◆ **HOW TO COMPLETE THIS TASK**:
Could you retype exactly the lines below between the one holding "This screenshot has width=618, height=339." and the one holding "the Monday row", inclusive, leaving out any pictures?

◆ **DATA SUPPLIED**:
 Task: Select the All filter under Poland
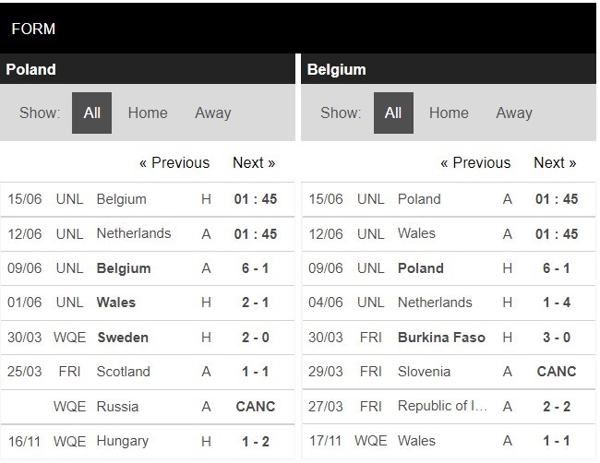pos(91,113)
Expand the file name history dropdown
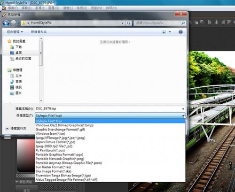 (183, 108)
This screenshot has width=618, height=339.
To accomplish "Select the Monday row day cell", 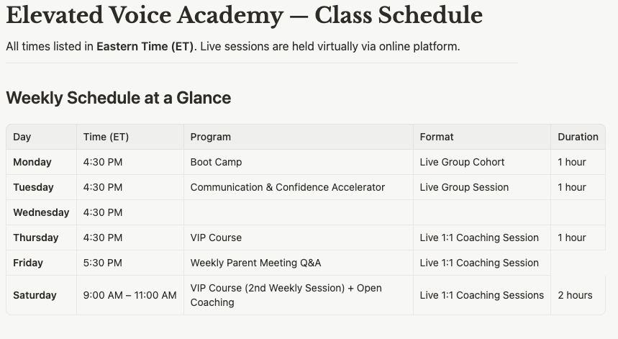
* * *
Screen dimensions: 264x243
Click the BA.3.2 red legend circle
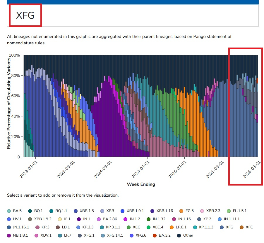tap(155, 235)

◆ **WRITTEN SOLUTION**:
This screenshot has width=618, height=339.
To accomplish "Select the Monday row day cell", 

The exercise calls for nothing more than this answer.